The absence of visual information changes the importance of body composition and dimensions. The regression analysis showed that, under the closed eyes condition, only the anthropometric variables explained the postural sway. When the visual information is suppressed, a greater importance is required from the somatosensory and vestibular systems for the postural control. The afferent information is important to set the muscle activity and tonus in an adequate level. And we just showed that the body lean mass is related to postural sway. Winters and Snow [18] correlated the bone mineral density with the anthropometric variables and found an interrelation between them; but they reported that it did not influence the postural balance.

How important are the mechanical properties of the body for the postural control when no visual information is available? If the visual information is absent, the influence of body composition on the balance postural vanishes, while the importance of the body dimensions increases. Is the inverted pendulum model able to explain how the postural control regulates the body sway? Our results suggest that the ankle and hip strategies have opposite behaviors in relation to vision and the inverted pendulum. Nevertheless, the lengths of the single and the double inverted pendulum are important for the postural sway.
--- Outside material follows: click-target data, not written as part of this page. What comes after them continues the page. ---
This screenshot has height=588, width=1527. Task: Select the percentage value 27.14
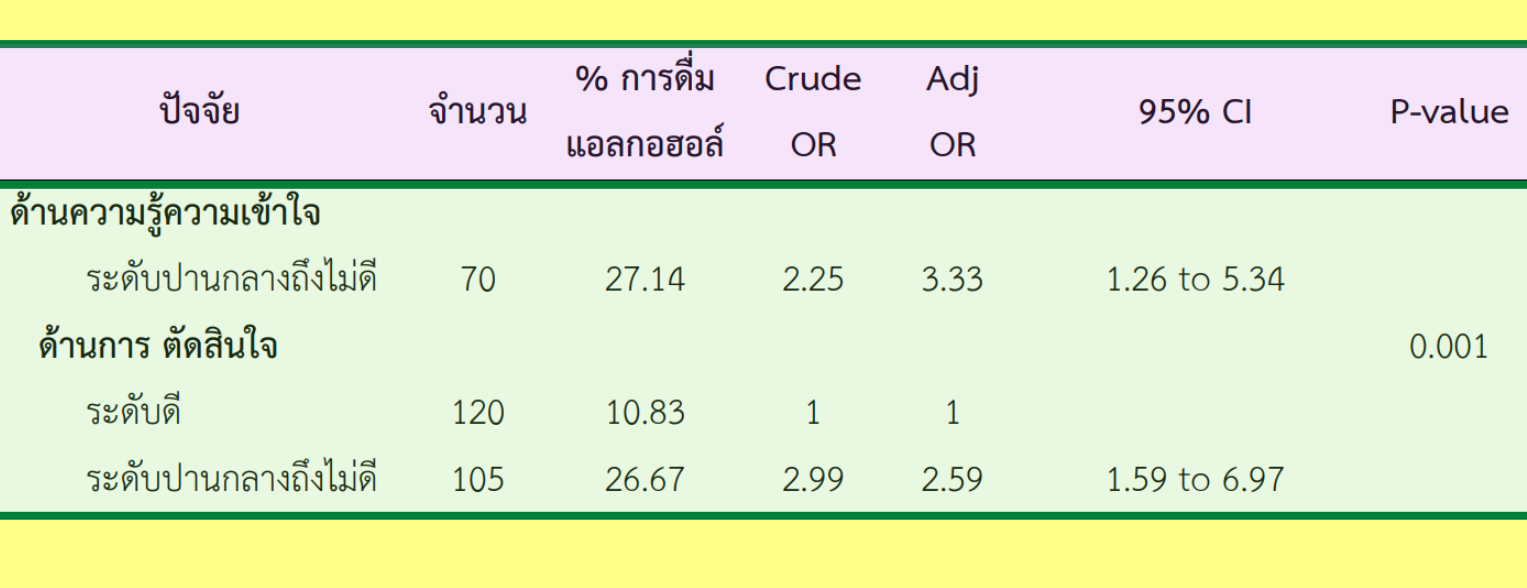click(x=645, y=280)
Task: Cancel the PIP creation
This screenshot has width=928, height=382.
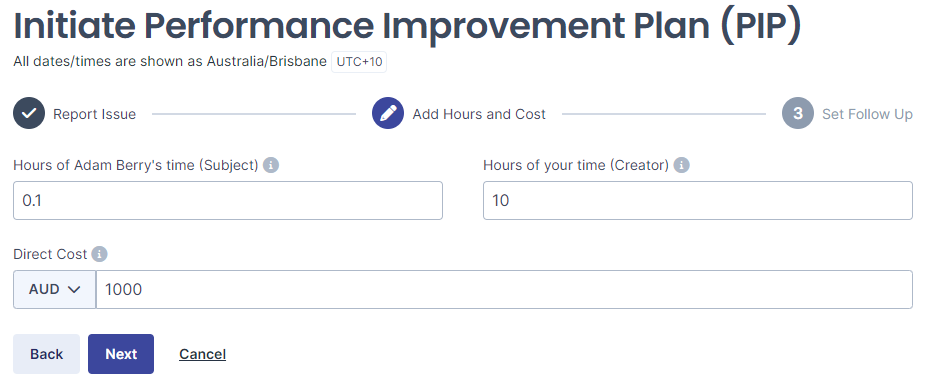Action: pyautogui.click(x=202, y=354)
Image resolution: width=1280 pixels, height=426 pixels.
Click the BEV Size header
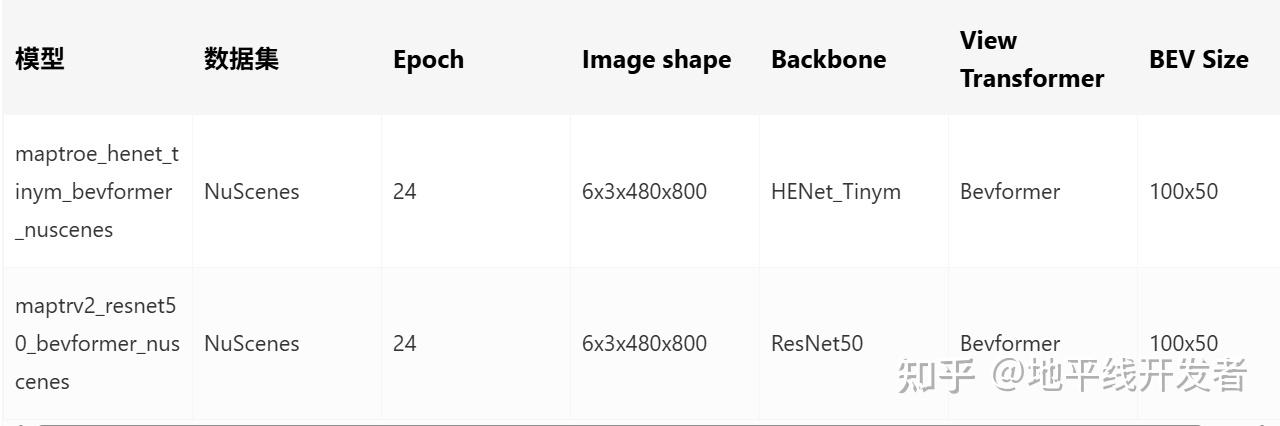click(1198, 59)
Attempts are proposed to understand how the nervous system controls the postural sway during standing [1, 2]. If the postural control fails during an unstable condition, the person may trip when it walks over an obstacle, falls down, and may have an injury. The higher postural sway is related to higher risk to fall down in the elderly [24].

5. Conclusion

The postural control depends on body composition and dimension. This relation is mediated by the sensory information. The height was the anthropometric variable that most influenced the postural sway.